- The problem: Please print the line that holds "Uncheck the 2D checkbox for isodose 90" and each line after it to the end of the data, word for word, without any pictures.

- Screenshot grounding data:
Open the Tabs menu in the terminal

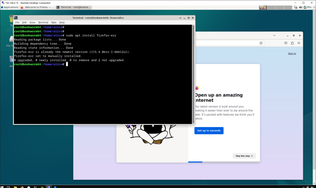pyautogui.click(x=54, y=22)
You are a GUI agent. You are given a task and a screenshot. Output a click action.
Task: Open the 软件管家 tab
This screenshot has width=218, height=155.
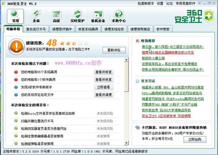coord(163,29)
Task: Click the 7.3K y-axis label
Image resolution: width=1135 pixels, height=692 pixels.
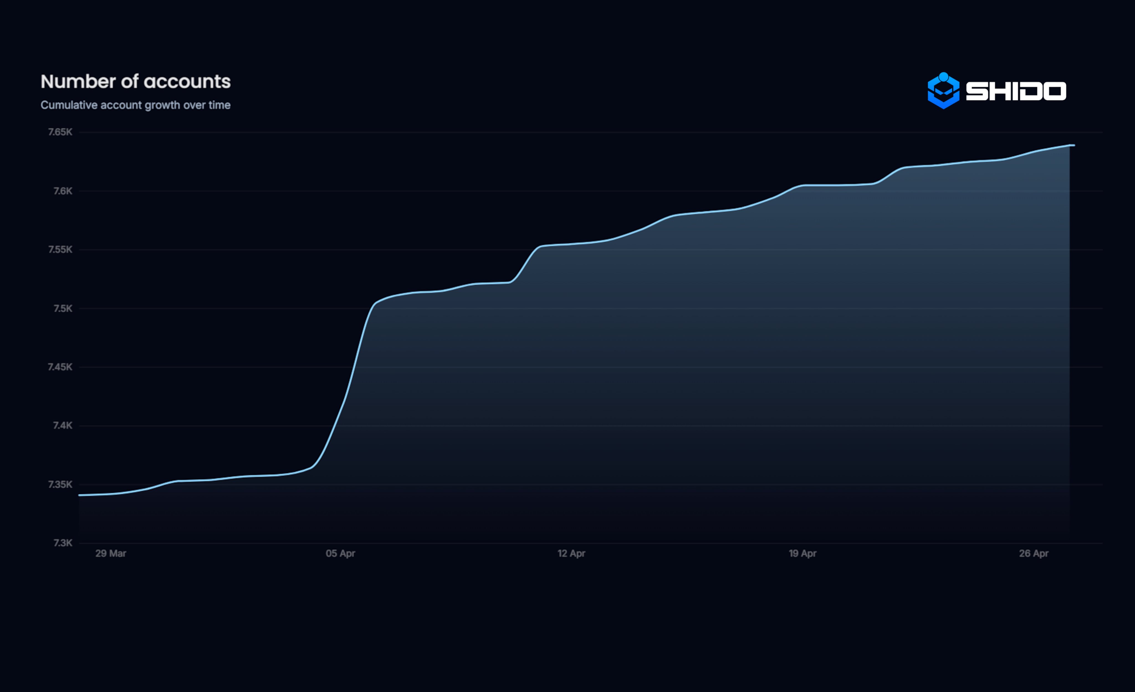Action: pos(63,543)
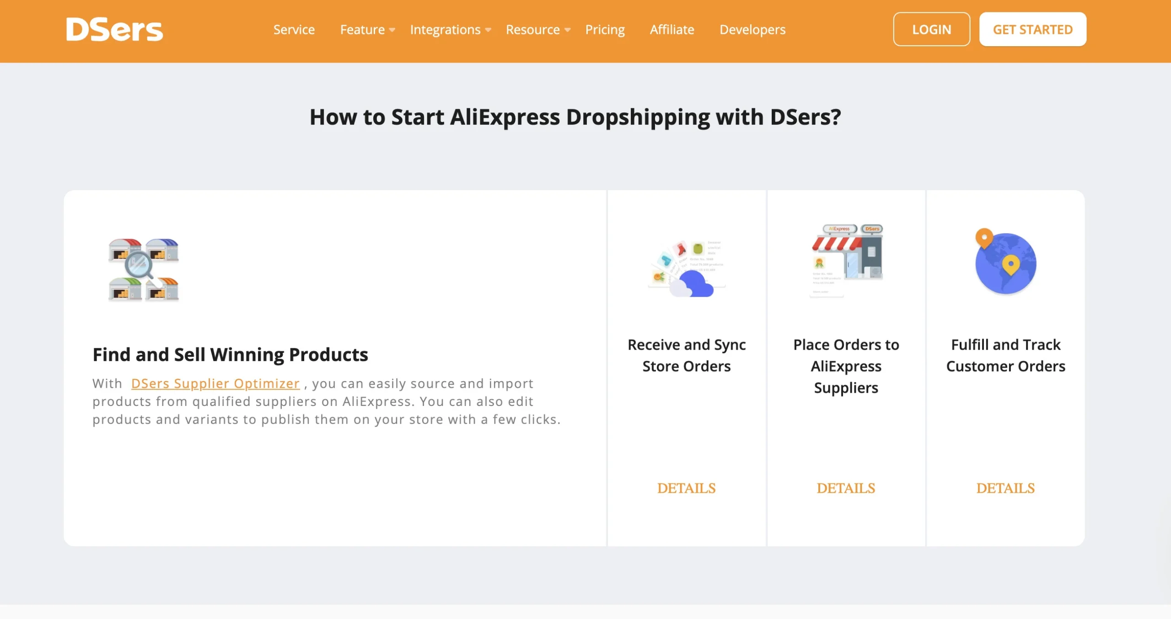
Task: Select the Fulfill and Track Customer Orders heading
Action: click(1005, 355)
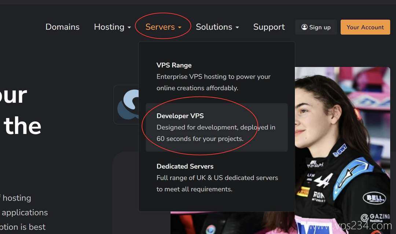Click the blue logo tile behind menu
Viewport: 396px width, 234px height.
pos(126,105)
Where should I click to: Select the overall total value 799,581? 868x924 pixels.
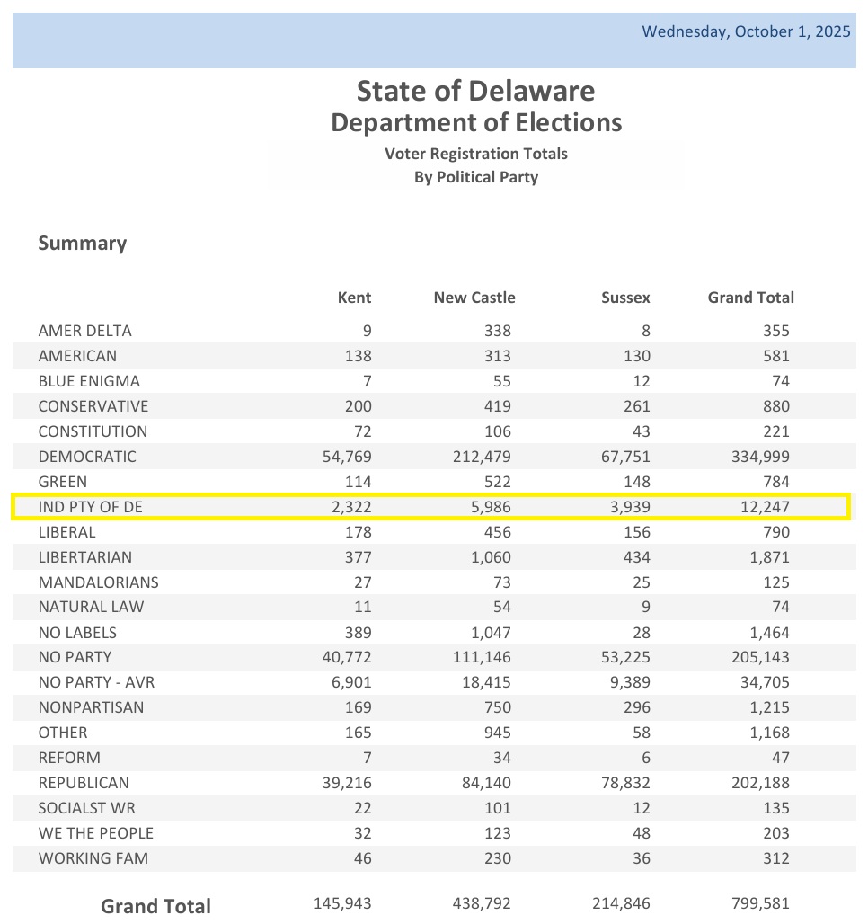coord(760,902)
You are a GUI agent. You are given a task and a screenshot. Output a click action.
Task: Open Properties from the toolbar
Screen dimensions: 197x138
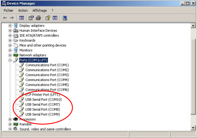coord(31,18)
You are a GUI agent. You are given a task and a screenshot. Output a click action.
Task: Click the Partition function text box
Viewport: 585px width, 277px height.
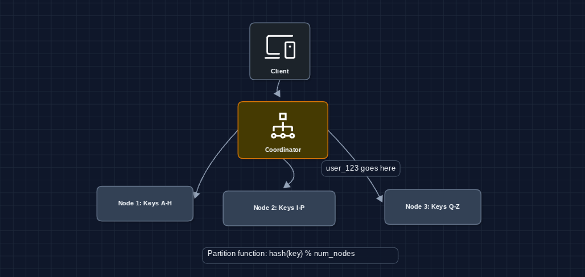(x=300, y=255)
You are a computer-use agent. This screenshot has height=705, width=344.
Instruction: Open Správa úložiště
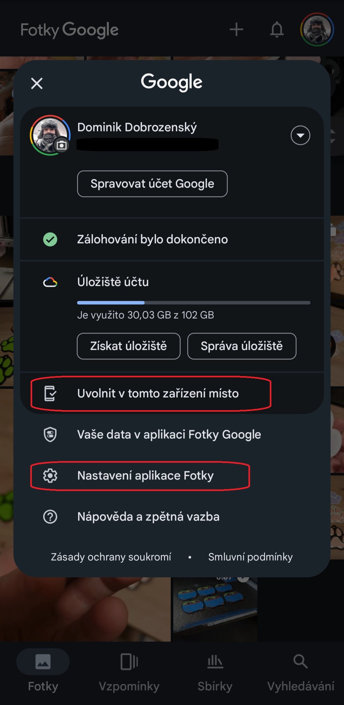241,346
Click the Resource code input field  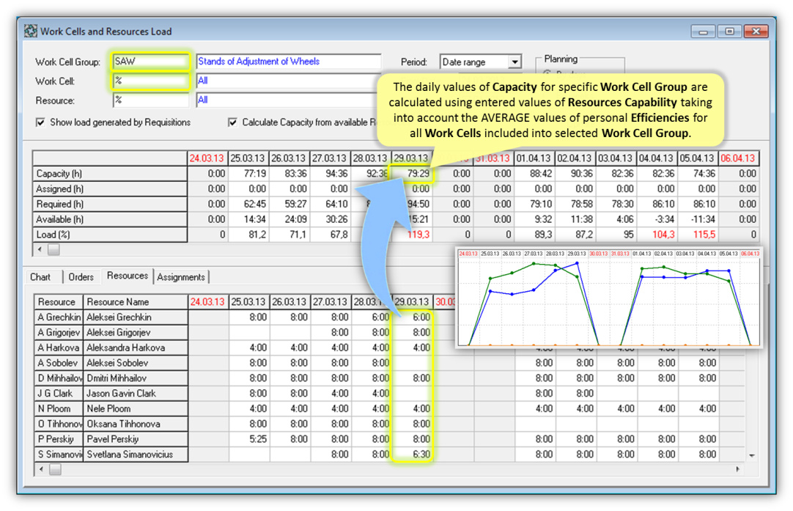click(x=150, y=100)

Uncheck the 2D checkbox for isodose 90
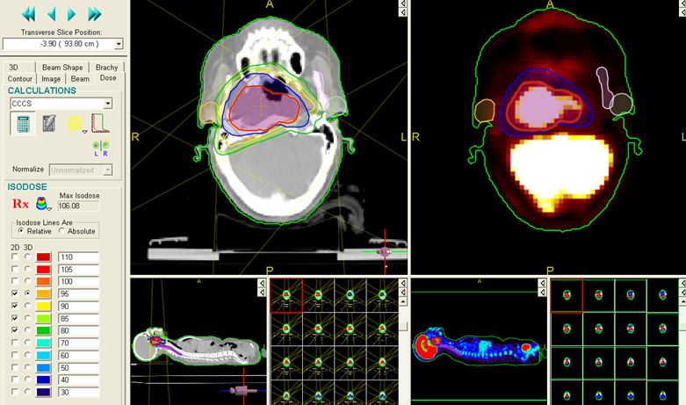14,305
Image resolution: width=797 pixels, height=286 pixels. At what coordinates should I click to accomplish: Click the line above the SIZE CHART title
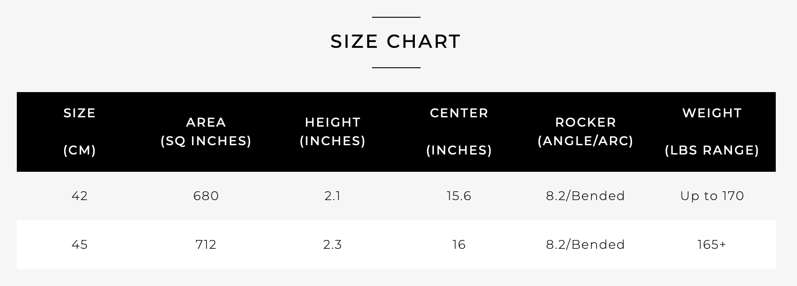point(396,17)
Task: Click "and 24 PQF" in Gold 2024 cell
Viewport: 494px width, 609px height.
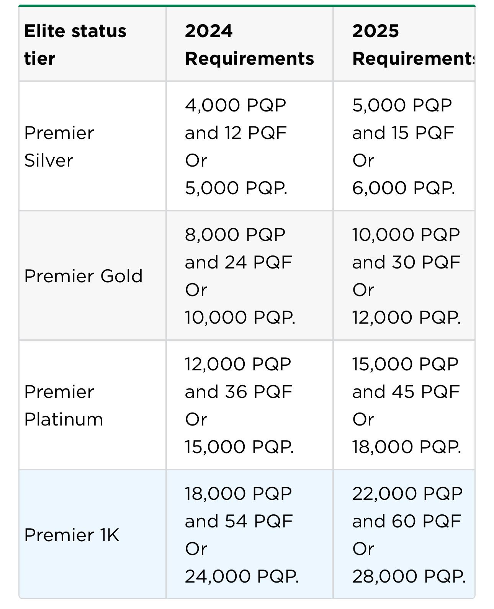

- Your response:
Uncheck the 2D checkbox for isodose 90
14,305
Image resolution: width=797 pixels, height=286 pixels. At what coordinates should I click to accomplish: Click the line above the SIZE CHART title
point(396,17)
Task: Click "and 24 PQF" in Gold 2024 cell
Viewport: 494px width, 609px height.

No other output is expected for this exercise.